Obscure II takes place two years later. The kids who survived are now at college living normal lives. They discover a strange plant on campus and things start going awry. The game was released for Microsoft Windows, PlayStation 2, Wii and PlayStation Portable. The franchise was abruptly halted due to the closure of Hydravision Entertainment, who had intended to do a sequel and possibly a prequel.

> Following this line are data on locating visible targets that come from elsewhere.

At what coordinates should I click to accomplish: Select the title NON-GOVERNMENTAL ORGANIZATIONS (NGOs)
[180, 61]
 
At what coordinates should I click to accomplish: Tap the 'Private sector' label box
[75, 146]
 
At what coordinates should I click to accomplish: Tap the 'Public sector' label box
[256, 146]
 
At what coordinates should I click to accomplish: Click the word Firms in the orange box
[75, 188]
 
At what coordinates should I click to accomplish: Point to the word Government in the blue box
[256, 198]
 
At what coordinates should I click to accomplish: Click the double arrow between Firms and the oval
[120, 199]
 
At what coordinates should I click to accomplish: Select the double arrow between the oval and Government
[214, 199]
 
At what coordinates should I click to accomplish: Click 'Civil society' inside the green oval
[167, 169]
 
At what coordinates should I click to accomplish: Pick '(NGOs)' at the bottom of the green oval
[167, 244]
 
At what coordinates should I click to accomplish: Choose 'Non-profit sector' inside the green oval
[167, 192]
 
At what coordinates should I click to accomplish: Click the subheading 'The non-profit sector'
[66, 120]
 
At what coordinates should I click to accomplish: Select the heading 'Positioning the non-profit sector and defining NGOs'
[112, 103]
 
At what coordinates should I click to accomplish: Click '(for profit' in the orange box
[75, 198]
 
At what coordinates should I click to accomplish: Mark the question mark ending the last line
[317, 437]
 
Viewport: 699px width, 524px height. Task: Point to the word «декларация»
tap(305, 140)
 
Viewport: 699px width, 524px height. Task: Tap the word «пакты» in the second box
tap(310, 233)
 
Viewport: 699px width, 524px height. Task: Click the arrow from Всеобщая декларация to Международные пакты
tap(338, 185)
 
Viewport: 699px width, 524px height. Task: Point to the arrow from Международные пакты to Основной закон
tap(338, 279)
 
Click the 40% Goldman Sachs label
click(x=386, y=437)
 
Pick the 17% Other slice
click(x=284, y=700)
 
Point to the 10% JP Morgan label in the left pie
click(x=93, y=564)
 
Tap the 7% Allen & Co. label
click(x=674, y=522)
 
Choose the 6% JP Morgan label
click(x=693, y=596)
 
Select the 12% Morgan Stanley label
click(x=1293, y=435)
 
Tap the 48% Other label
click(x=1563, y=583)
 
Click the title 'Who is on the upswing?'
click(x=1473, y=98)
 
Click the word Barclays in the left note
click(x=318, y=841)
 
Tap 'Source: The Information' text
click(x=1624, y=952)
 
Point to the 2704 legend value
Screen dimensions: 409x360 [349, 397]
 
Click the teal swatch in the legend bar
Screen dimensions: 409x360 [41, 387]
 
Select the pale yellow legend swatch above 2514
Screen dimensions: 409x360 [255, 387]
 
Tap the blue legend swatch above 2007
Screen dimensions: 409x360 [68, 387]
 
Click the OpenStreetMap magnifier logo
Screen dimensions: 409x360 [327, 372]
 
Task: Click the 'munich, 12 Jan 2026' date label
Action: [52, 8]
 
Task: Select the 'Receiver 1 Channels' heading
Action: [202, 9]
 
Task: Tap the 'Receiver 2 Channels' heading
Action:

A third entry was announced in 2011. However, the following year, its developer, Hydravision Entertainment closed. While a group of developers formed a new company, Mighty Rocket Studio, decided to continue work on the game, the change of direction to more non-horror action-oriented gameplay caused them rename the game to Final Exam (2013).

In 2014, a high definition remaster of Obscure and its sequel was re-released on Steam featuring Steam achievements, leaderboards and community support. This version of Obscure removed music from Sum 41 due to the rights being lost.